Transcribe the data exactly.

§ Dataset entries:
★ ★ ★ ★ ★

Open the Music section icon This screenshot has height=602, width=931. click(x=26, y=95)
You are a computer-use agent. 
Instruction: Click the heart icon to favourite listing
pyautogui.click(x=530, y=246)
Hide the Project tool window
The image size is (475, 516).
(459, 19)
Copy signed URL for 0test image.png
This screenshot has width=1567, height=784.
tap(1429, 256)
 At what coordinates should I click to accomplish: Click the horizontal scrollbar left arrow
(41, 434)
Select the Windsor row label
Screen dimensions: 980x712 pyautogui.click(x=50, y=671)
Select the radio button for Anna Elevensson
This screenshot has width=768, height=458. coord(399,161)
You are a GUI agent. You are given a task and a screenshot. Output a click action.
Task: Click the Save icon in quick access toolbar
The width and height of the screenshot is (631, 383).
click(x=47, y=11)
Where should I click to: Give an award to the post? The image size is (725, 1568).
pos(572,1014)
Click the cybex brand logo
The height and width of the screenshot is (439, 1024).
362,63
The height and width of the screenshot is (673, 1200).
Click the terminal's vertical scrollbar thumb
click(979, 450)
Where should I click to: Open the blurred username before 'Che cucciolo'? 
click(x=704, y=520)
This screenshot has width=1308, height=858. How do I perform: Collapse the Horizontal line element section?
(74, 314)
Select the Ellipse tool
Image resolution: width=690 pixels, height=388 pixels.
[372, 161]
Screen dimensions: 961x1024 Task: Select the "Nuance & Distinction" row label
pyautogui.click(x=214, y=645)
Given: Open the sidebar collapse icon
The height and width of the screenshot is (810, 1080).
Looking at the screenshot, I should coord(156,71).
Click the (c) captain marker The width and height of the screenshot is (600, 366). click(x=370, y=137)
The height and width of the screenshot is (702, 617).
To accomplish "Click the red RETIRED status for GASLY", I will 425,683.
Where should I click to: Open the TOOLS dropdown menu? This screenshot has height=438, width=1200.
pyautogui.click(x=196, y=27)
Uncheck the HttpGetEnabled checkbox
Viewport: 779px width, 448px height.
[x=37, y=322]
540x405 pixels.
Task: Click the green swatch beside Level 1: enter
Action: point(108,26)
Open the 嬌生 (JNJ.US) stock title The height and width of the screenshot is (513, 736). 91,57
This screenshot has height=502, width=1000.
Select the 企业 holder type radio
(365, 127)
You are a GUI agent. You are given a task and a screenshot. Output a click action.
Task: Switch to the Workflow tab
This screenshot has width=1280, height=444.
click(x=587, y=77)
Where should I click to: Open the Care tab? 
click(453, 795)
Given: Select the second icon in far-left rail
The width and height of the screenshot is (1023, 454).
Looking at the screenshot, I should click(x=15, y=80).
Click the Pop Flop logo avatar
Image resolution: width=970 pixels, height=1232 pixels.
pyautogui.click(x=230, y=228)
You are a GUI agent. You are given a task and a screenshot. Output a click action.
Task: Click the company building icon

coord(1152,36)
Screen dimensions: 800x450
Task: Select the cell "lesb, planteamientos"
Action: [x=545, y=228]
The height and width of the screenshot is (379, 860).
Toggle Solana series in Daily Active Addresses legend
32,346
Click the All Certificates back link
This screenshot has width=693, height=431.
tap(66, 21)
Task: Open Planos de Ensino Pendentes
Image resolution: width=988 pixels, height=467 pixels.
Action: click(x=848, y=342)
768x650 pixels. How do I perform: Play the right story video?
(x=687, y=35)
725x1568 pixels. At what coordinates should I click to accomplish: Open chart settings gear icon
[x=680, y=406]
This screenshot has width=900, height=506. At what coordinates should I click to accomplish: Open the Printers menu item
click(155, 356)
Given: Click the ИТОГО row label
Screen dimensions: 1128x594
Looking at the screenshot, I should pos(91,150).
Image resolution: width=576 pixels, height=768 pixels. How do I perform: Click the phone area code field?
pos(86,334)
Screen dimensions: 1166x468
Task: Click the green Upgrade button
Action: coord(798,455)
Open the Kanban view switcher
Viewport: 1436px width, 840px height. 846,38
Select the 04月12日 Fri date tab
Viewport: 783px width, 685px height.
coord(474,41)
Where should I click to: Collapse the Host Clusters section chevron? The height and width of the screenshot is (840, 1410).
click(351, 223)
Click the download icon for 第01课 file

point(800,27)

★ ★ ★ ★ ★

§ PROBLEM SOLUTION:
Open the Music section icon This screenshot has height=602, width=931. click(x=26, y=95)
You are a computer-use agent. 
Instruction: Click the heart icon to favourite listing
pyautogui.click(x=530, y=246)
Hide the Project tool window
The image size is (475, 516).
(459, 19)
Copy signed URL for 0test image.png
This screenshot has width=1567, height=784.
tap(1429, 256)
 At what coordinates should I click to accomplish: Click the horizontal scrollbar left arrow
(41, 434)
Select the Windsor row label
Screen dimensions: 980x712 pyautogui.click(x=50, y=671)
Select the radio button for Anna Elevensson
This screenshot has width=768, height=458. coord(399,161)
You are a GUI agent. You are given a task and a screenshot. Output a click action.
Task: Click the Save icon in quick access toolbar
The width and height of the screenshot is (631, 383).
click(x=47, y=11)
Where should I click to: Give an award to the post? The image size is (725, 1568).
pos(572,1014)
Click the cybex brand logo
The height and width of the screenshot is (439, 1024).
362,63
The height and width of the screenshot is (673, 1200).
Click the terminal's vertical scrollbar thumb
click(979, 450)
Where should I click to: Open the blurred username before 'Che cucciolo'? 
click(x=704, y=520)
This screenshot has width=1308, height=858. How do I perform: Collapse the Horizontal line element section?
(74, 314)
Select the Ellipse tool
Image resolution: width=690 pixels, height=388 pixels.
[372, 161]
Screen dimensions: 961x1024 Task: Select the "Nuance & Distinction" row label
pyautogui.click(x=214, y=645)
Given: Open the sidebar collapse icon
The height and width of the screenshot is (810, 1080).
Looking at the screenshot, I should coord(156,71).
Click the (c) captain marker The width and height of the screenshot is (600, 366). click(x=370, y=137)
The height and width of the screenshot is (702, 617).
To accomplish "Click the red RETIRED status for GASLY", I will 425,683.
Where should I click to: Open the TOOLS dropdown menu? This screenshot has height=438, width=1200.
pyautogui.click(x=196, y=27)
Uncheck the HttpGetEnabled checkbox
Viewport: 779px width, 448px height.
[x=37, y=322]
540x405 pixels.
Task: Click the green swatch beside Level 1: enter
Action: point(108,26)
Open the 嬌生 (JNJ.US) stock title The height and width of the screenshot is (513, 736). 91,57
This screenshot has height=502, width=1000.
Select the 企业 holder type radio
(365, 127)
You are a GUI agent. You are given a task and a screenshot. Output a click action.
Task: Switch to the Workflow tab
This screenshot has width=1280, height=444.
click(x=587, y=77)
Where should I click to: Open the Care tab? 
click(453, 795)
Given: Select the second icon in far-left rail
The width and height of the screenshot is (1023, 454).
Looking at the screenshot, I should click(x=15, y=80).
Click the Pop Flop logo avatar
Image resolution: width=970 pixels, height=1232 pixels.
pyautogui.click(x=230, y=228)
You are a GUI agent. You are given a task and a screenshot. Output a click action.
Task: Click the company building icon

coord(1152,36)
Screen dimensions: 800x450
Task: Select the cell "lesb, planteamientos"
Action: [x=545, y=228]
The height and width of the screenshot is (379, 860).
Toggle Solana series in Daily Active Addresses legend
32,346
Click the All Certificates back link
This screenshot has width=693, height=431.
tap(66, 21)
Task: Open Planos de Ensino Pendentes
Image resolution: width=988 pixels, height=467 pixels.
Action: click(x=848, y=342)
768x650 pixels. How do I perform: Play the right story video?
(x=687, y=35)
725x1568 pixels. At what coordinates should I click to accomplish: Open chart settings gear icon
[x=680, y=406]
This screenshot has width=900, height=506. At what coordinates should I click to accomplish: Open the Printers menu item
click(155, 356)
Given: Click the ИТОГО row label
Screen dimensions: 1128x594
Looking at the screenshot, I should pos(91,150).
Image resolution: width=576 pixels, height=768 pixels. How do I perform: Click the phone area code field?
pos(86,334)
Screen dimensions: 1166x468
Task: Click the green Upgrade button
Action: coord(798,455)
Open the Kanban view switcher
Viewport: 1436px width, 840px height. 846,38
Select the 04月12日 Fri date tab
Viewport: 783px width, 685px height.
coord(474,41)
Where should I click to: Collapse the Host Clusters section chevron? The height and width of the screenshot is (840, 1410).
click(351, 223)
Click the download icon for 第01课 file

point(800,27)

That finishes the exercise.